Search code examples
pythonamazon-web-servicesapache-sparkamazon-emr

Spark EMR: Need to configure multiple spark-submits to work parallel in EMR cluster


I am new to AWS EMR and I face a problem of making multiple spark-submits to run parallel.

I have some jobs scheduled to run every 10 minutes and a job that runs every 6 hours. The cluster has enough resources to run them all at the same time, but the default config puts them into the single root. default queue that makes them run sequentially. This is not what I want. What do I have to write in configuration files?

I've tried adding queues "1", "2" and "3" to root queue (in yarn-site.xml) and spark-submitting each job into a separate queue. But they still run sequentially (not parallel as I want).

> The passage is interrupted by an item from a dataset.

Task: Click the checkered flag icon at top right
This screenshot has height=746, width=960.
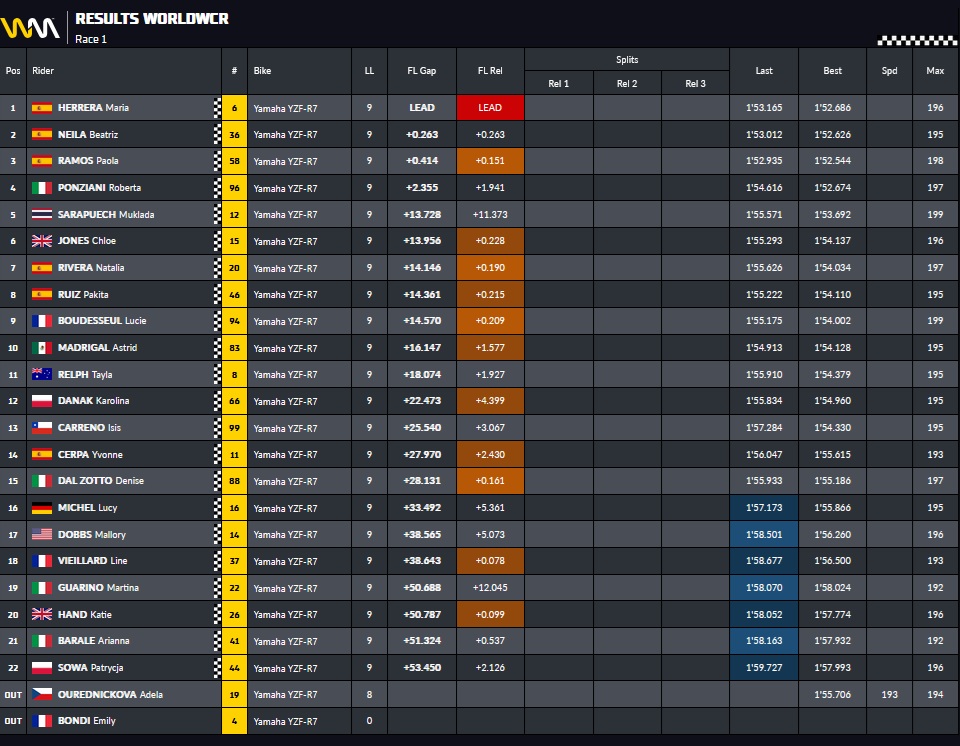Action: (917, 40)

spark-submit --queue 1 --num-executors 1  s3://bucket/some-job.py

spark-submit --queue 2 --num-executors 1  s3://bucket/some-job.py

Solution

  • I've found an unexpected solution.

    Seems like current Hadoop documentation does not reflect correct configs for yarn in AWS EMR, so I've used trial and error method to find a way to make it work.

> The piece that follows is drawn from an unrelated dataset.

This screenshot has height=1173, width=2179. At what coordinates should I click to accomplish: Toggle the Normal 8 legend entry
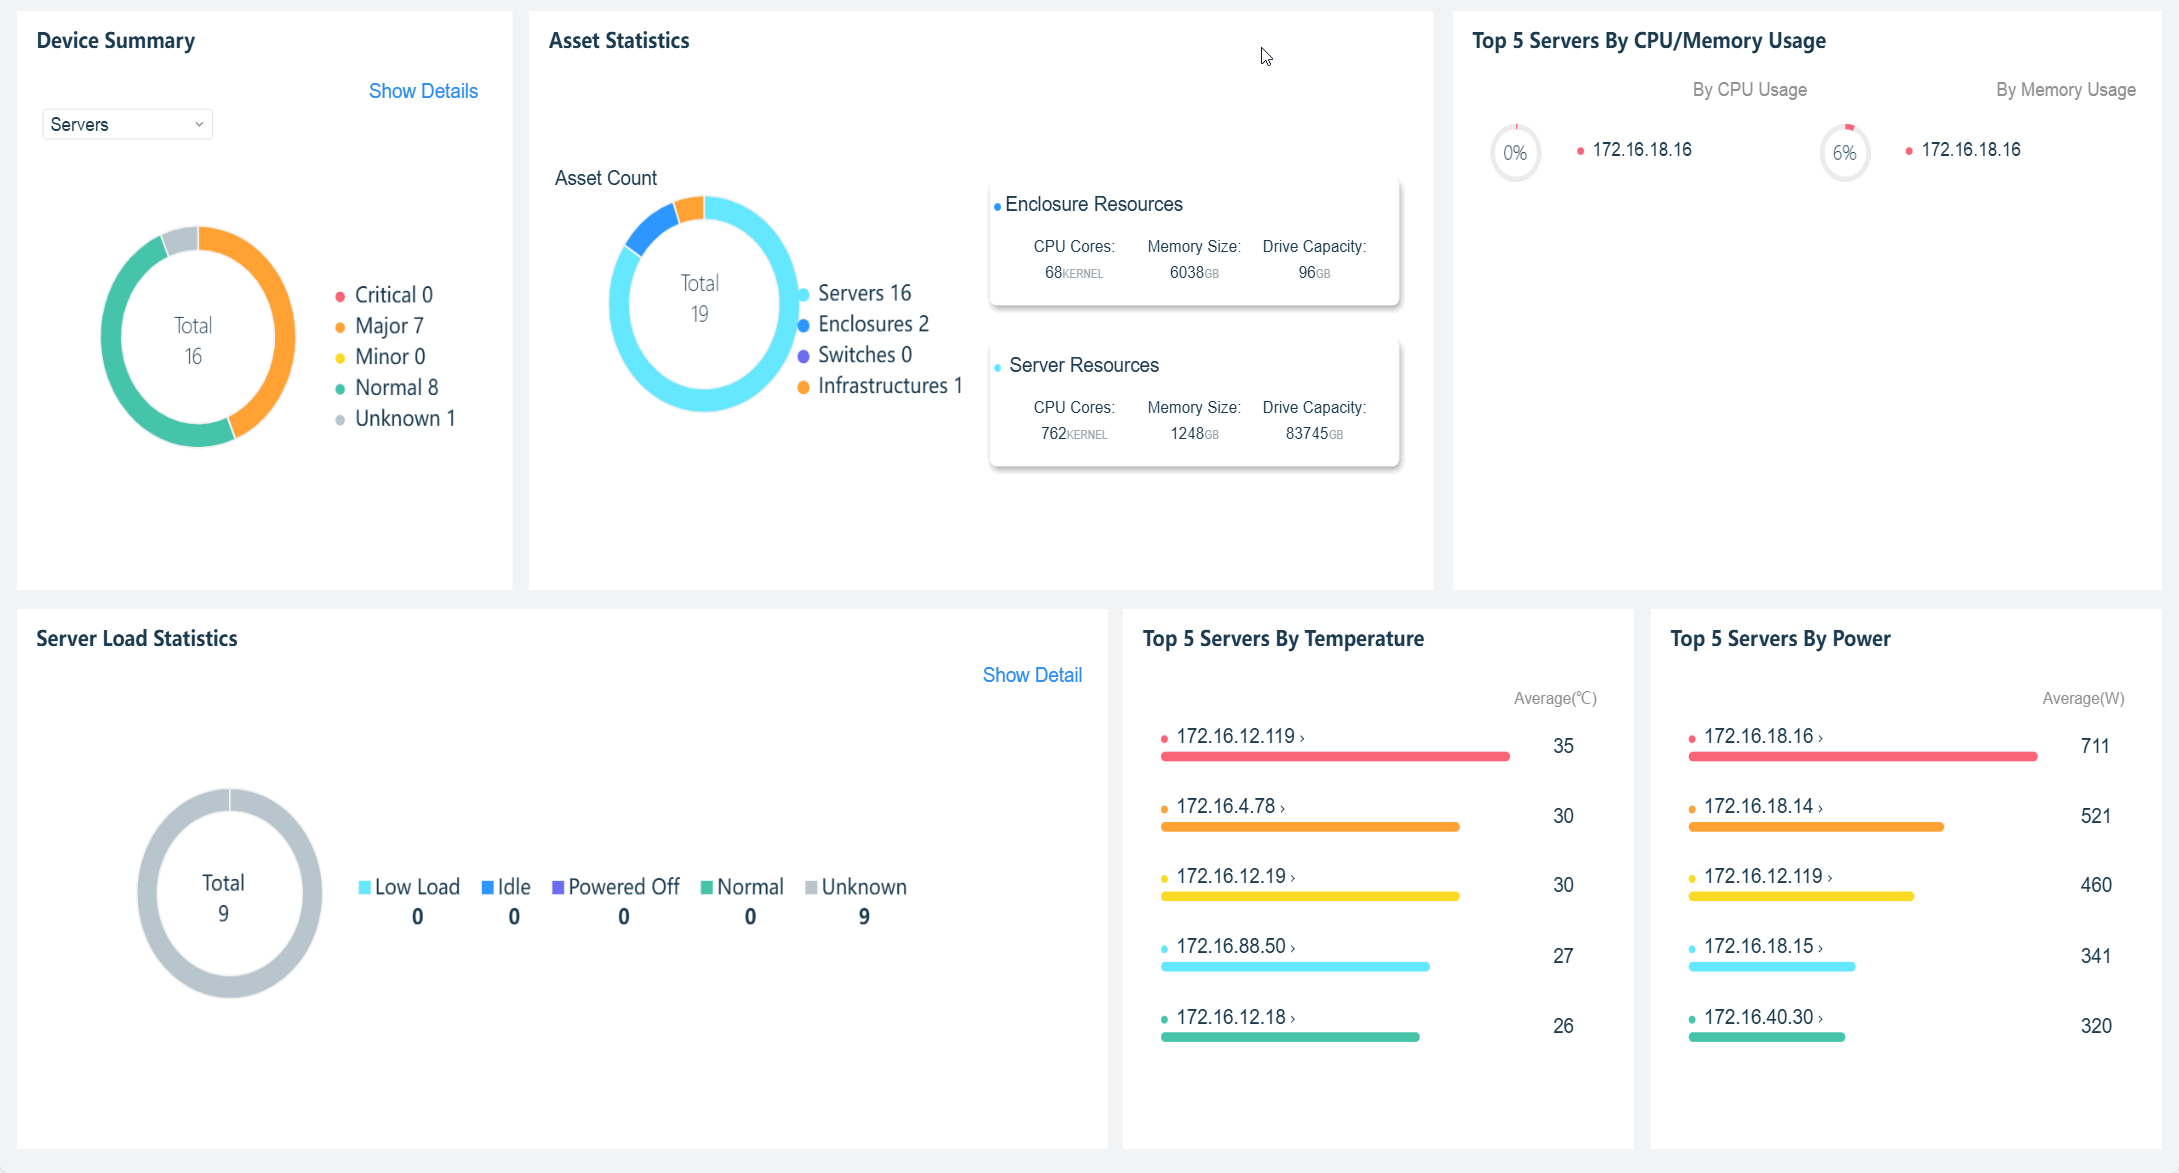pos(386,388)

    Instead of Capacity scheduler I used Fair scheduler. But it still places all apps in same queue ("pool"), so I had to manually schedule each job into separate queue and configure those queues to eat appropriate amount of resources. This is what I've done:

    yarn-site.xml

    <property>
       <name>yarn.resourcemanager.scheduler.class</name>
      <value>org.apache.hadoop.yarn.server.resourcemanager.scheduler.fair.FairScheduler</value>
    </property>
    
    <property>
    <name>yarn.scheduler.fair.allocation.file</name>
    <value>fair-scheduler.xml</value>
    </property>
    
    <property>
    <name>yarn.scheduler.fair.preemption</name>
    <value>true</value>
    </property>
    

    The purpose of Fair scheduler - to schedule tasks and distribute resources fairly. But (surprise lmao) it does not do it if there is no preemption enabled. The first task eats all resources and does not give them away until it finishes if you explicitly don't ASK FOR THEM.

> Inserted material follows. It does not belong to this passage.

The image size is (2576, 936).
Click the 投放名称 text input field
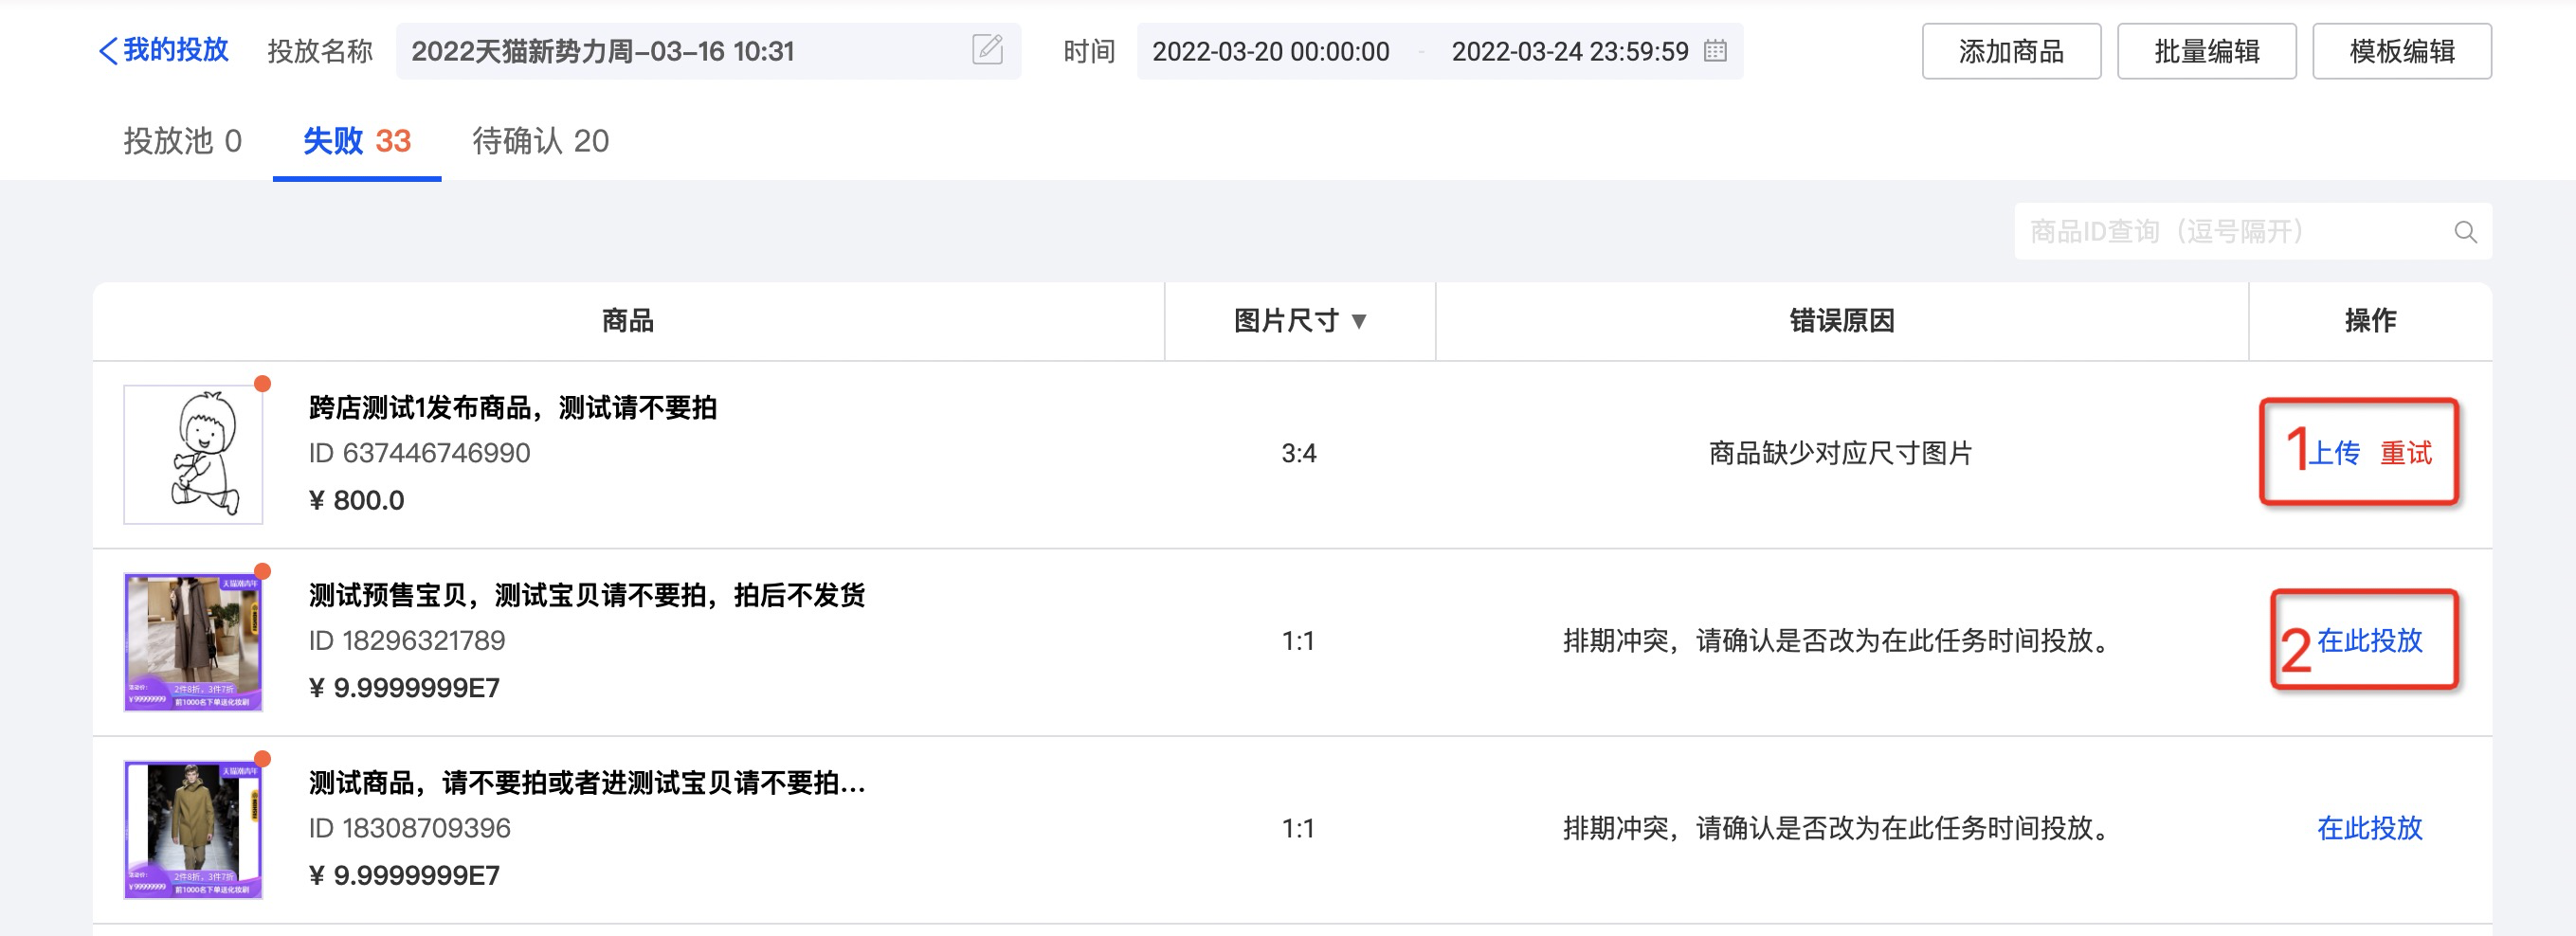coord(680,51)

    That's how I managed preemption:

    fair-scheduler.xml

    <allocations>
      <pool name="smalltask">
        <schedulingMode>FAIR</schedulingMode>
        <maxRunningApps>4</maxRunningApps>
        <weight>1</weight>
        <fairSharePreemptionThreshold>0.4</fairSharePreemptionThreshold>
        <fairSharePreemptionTimeout>1</fairSharePreemptionTimeout>
      </pool>
    
      <pool name="bigtask">
        <schedulingMode>FAIR</schedulingMode>
        <maxRunningApps>2</maxRunningApps>
        <fairSharePreemptionThreshold>0.6</fairSharePreemptionThreshold>
        <fairSharePreemptionTimeout>1</fairSharePreemptionTimeout>
        <weight>2</weight>
      </pool>
    </allocations>
    

    Now I have 2 queues (big and small), small queue can run 4 small tasks, and big queue can run 2 big tasks at the same time. Big queue weights more, so it demands more resources. If small queue takes more than 40% of resources, other queues begin "nationalizing" it and take resources away. Same for big queue (60%). What happens inside each queue I don't know for sure, but seems like resources try to be distributed equally between apps.

    My happy new year wish would be detailed documentation of hadoop and EMR.